Unfortunately, history is not told only by scholarly types doing laborious research and paring away all details that can’t be substantiated. These days, history (or what passes as history) is often produced as television movies–biopics or mini-series–in screenplay format, with an emphasis on drama and a disregard for authenticity. People watch and often believe everything they see. From that perspective, it doesn’t matter what Hillary has written in her book. The producers of the movie about her are going to tell the story they think will attract viewers and get ratings.
When the mini-series about my family airs, I won’t watch it, but I will roll my eyes and say something disparaging if anyone asks me about it … and I will make no apologies for that apparent discrepancy. The people producing it don’t know us, have never met us, and even if they had they still wouldn’t know us. I am fairly certain that the Clintons will have the same reaction to the movie about Hillary–nope, didn’t see it, but it’s garbage.

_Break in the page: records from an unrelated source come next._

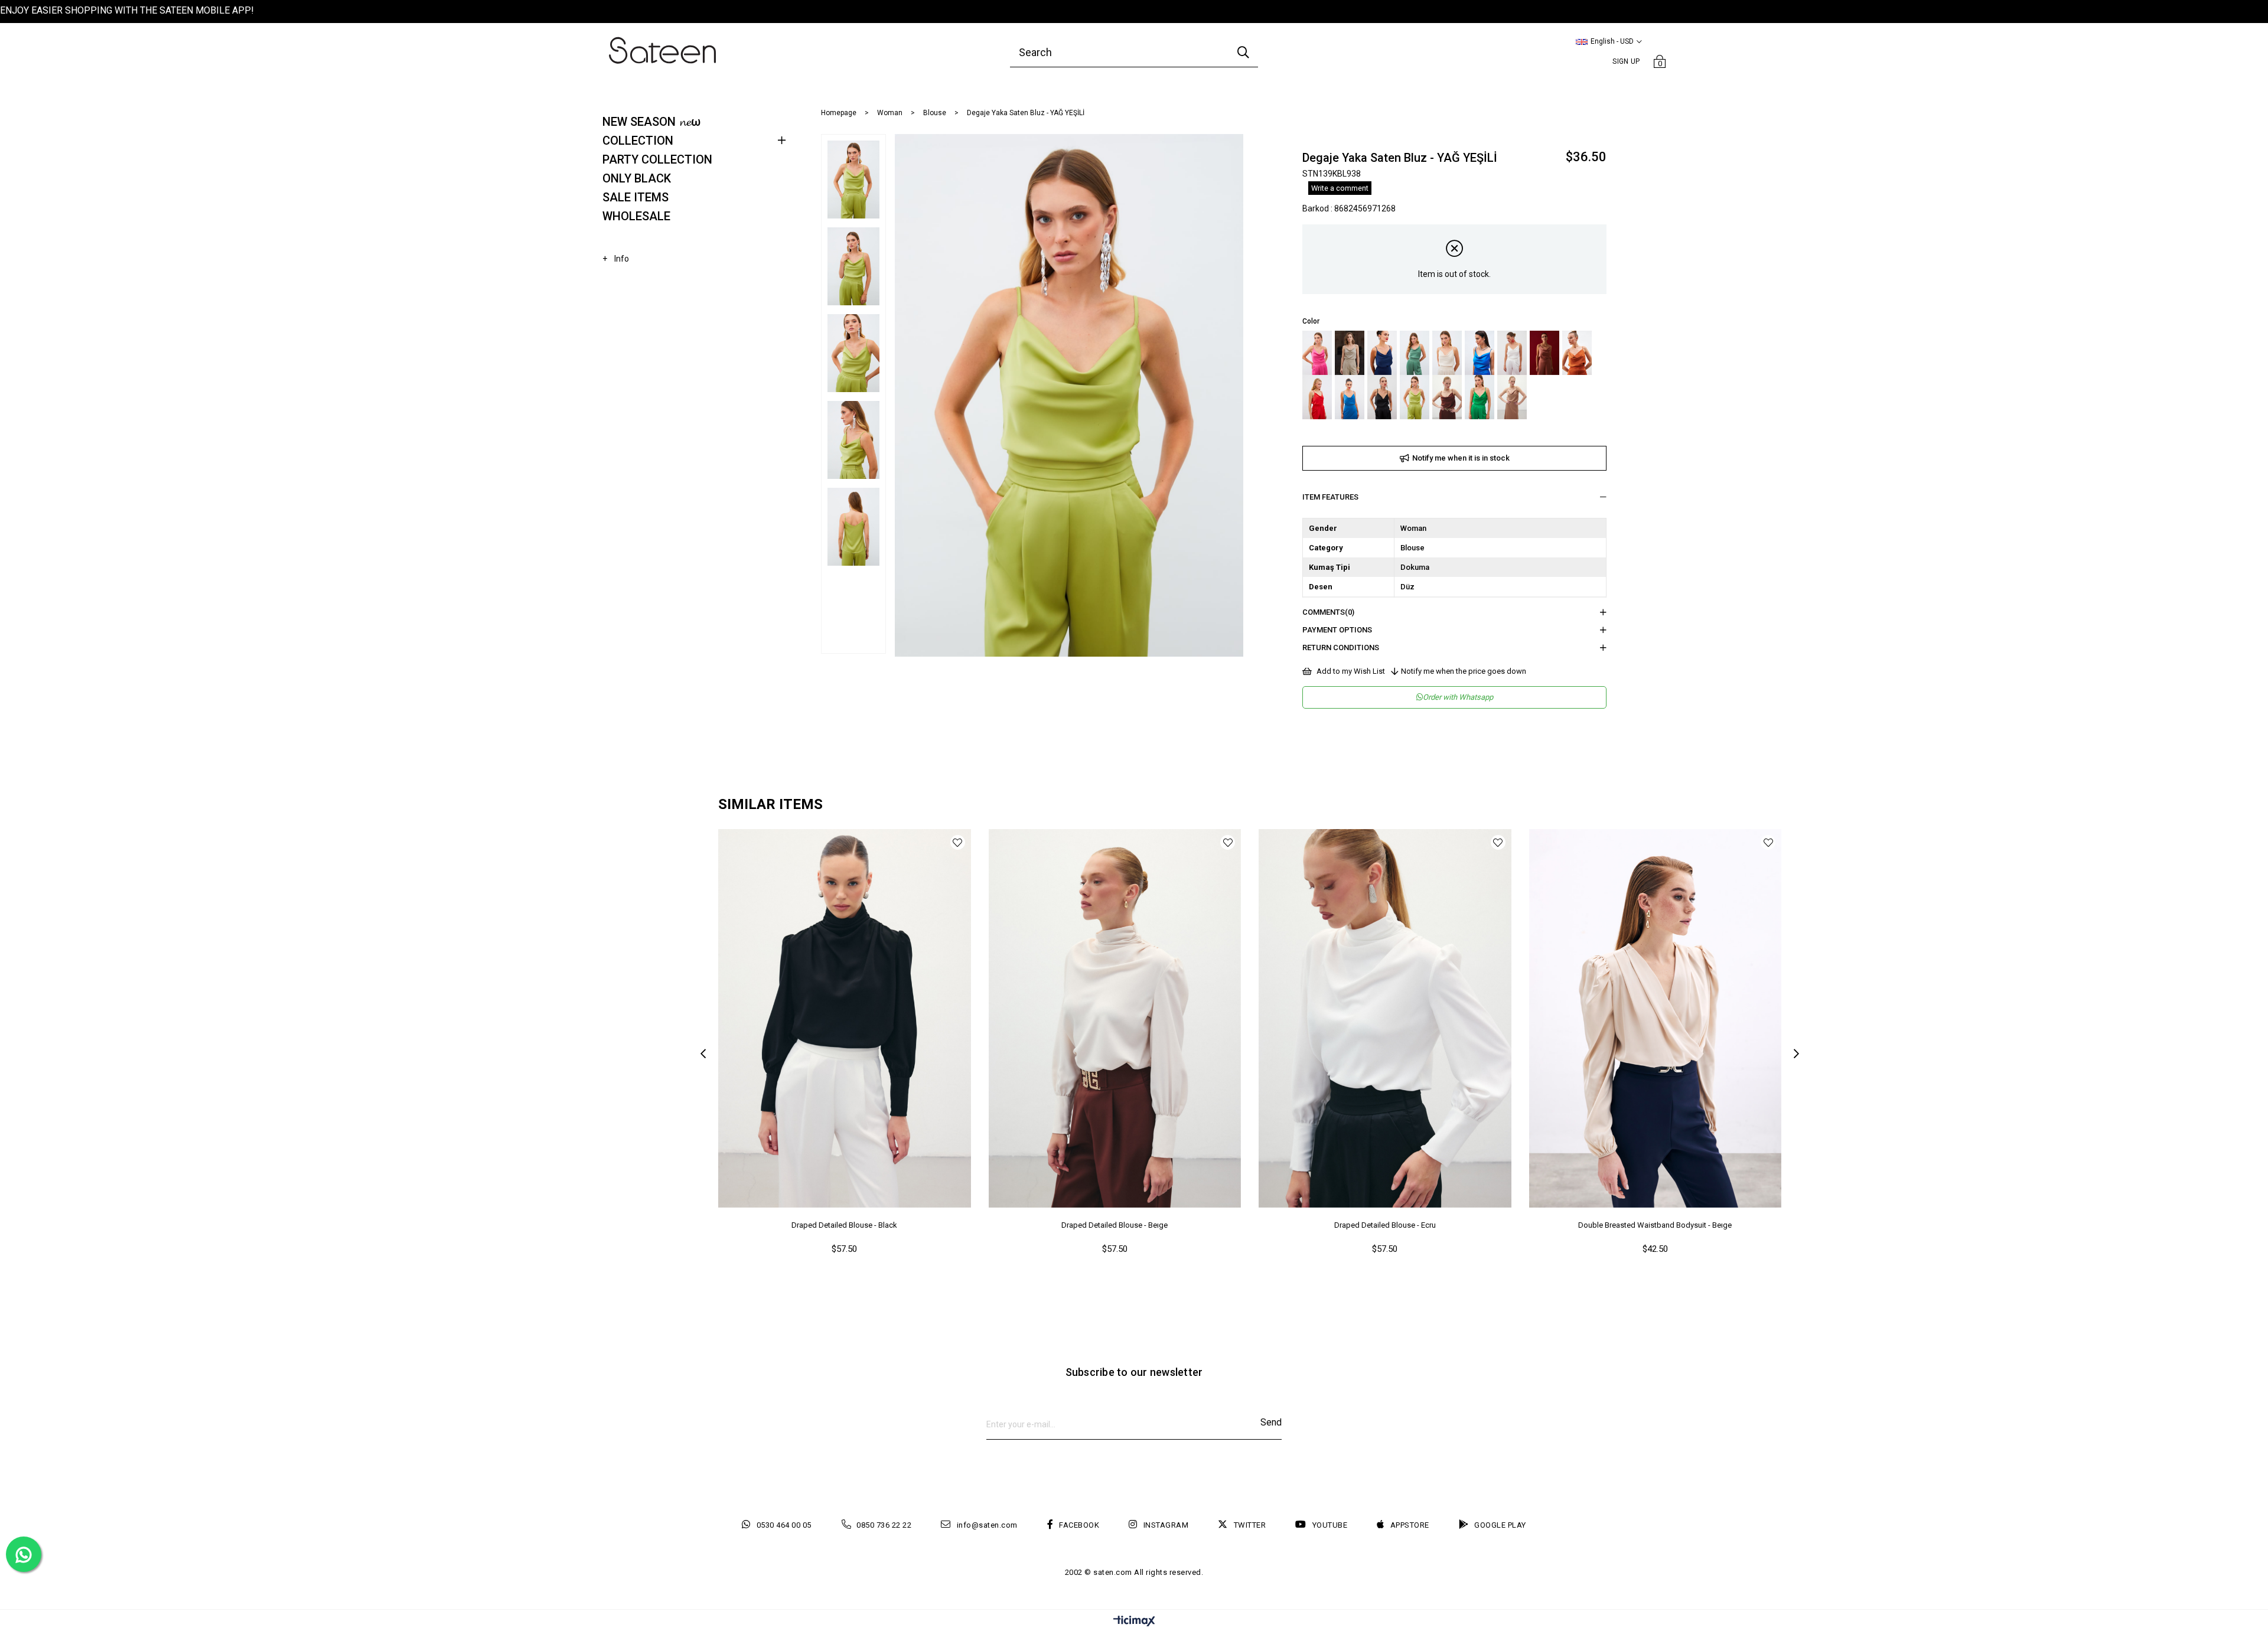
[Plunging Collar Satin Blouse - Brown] (1447, 397)
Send (1271, 1422)
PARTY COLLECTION (657, 159)
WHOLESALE (636, 216)
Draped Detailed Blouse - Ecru (1385, 1225)
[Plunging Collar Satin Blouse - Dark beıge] (1349, 353)
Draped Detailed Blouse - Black (844, 1225)
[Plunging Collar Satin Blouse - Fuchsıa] (1317, 353)
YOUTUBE (1329, 1525)
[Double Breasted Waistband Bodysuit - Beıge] (1655, 1018)
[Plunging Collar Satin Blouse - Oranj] (1577, 353)
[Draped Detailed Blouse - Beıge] (1115, 1018)
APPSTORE (1409, 1525)
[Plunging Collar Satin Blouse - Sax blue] (1479, 353)
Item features (1330, 496)
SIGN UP (1626, 61)
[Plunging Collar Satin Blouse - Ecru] (1512, 353)
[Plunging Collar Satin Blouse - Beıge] (1447, 353)
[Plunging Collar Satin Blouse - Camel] (1512, 397)
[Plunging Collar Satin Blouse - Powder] (1544, 353)
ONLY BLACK (636, 178)
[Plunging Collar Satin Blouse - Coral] (1317, 397)
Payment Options (1337, 629)
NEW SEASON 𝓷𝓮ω (651, 122)
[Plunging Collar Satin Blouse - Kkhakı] (1414, 353)
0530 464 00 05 (784, 1525)
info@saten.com (987, 1525)
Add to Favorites (957, 842)
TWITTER (1250, 1525)
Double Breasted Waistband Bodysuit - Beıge (1655, 1225)
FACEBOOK (1079, 1525)
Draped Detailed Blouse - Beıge (1114, 1225)
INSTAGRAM (1165, 1525)
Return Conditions (1340, 647)
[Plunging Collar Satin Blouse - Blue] (1382, 353)
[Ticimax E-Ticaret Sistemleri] (1134, 1622)
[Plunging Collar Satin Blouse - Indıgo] (1349, 397)
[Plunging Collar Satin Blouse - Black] (1382, 397)
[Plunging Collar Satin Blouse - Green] (1479, 397)
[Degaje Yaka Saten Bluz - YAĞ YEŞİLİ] (1414, 397)
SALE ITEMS (635, 197)
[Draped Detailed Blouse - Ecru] (1385, 1018)
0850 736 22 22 (883, 1525)
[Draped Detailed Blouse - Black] (844, 1018)
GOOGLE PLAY (1500, 1525)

Remember the story years ago about Hillary throwing a lamp at Bill’s head? I haven’t yet read her book, but I’m pretty sure that story isn’t in there. I suspect it never happened. It could end up in the television movie about her, though. People will watch it, and remember it, and in some part of themselves believe it is part of her life story.
Remember the television movie, “The Day Reagan Was Shot”? I didn’t watch it, but I couldn’t miss the trailers, with the actress playing my mother running down the hospital corridor clutching a jar of jellybeans, saying, “Honey, I’ve got your jellybeans!”

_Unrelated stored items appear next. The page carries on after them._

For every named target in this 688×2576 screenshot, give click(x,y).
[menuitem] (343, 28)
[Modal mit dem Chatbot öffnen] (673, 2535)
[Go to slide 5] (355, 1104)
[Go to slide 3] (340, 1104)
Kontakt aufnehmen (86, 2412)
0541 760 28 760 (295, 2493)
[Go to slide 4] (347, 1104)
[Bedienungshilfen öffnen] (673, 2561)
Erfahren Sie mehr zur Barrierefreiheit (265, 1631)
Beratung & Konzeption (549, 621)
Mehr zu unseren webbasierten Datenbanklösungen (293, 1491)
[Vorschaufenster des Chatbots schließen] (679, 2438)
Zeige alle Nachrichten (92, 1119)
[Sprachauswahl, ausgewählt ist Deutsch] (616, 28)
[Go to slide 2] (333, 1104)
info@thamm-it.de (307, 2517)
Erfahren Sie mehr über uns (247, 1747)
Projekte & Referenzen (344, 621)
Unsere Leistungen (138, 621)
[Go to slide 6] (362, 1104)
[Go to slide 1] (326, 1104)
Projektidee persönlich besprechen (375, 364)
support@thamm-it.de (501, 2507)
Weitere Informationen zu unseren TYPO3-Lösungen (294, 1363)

I could tell you that my mother never brought a jar of jellybeans to the hospital on that horrible day when John Hinckley opened fire, and that never in her wildest dreams would she have tried to feed candy to my father while he was bleeding to death internally and fighting for his life. I could tell you that, but you’re still going to have that image in your head. Why? Because you saw it on television.
We want to know the true stories about people; it’s human nature to be curious and a bit voyeuristic. But we want the stories to be entertaining. We want everything to be like a reality-TV show. However, real lives don’t generally unfold in that format.
Here is the truth about almost all of us: we want to come home at night and see a light on in the window. We want to believe that somewhere in this whole, wide, vast world there is someone we can love–wholly, deeply, completely. We hope that person will love us just as earnestly and passionately. We hope that whatever obstacles or rough patches we go through in our relationship–even infidelity–won’t destroy what we have built. We hope love will be stronger than anger.
I hope Hillary Clinton can look at the book she has written and feel secure that she has told her truths–in the way she wanted and within the boundaries that she feels are appropriate. I hope she doesn’t have any illusions about influencing how other people are going to tell her story. I hope she knows that the television movie about her will probably not use her book as source material. If she doesn’t know this, she could be in for a huge disappointment. It could make her angry enough to throw a lamp.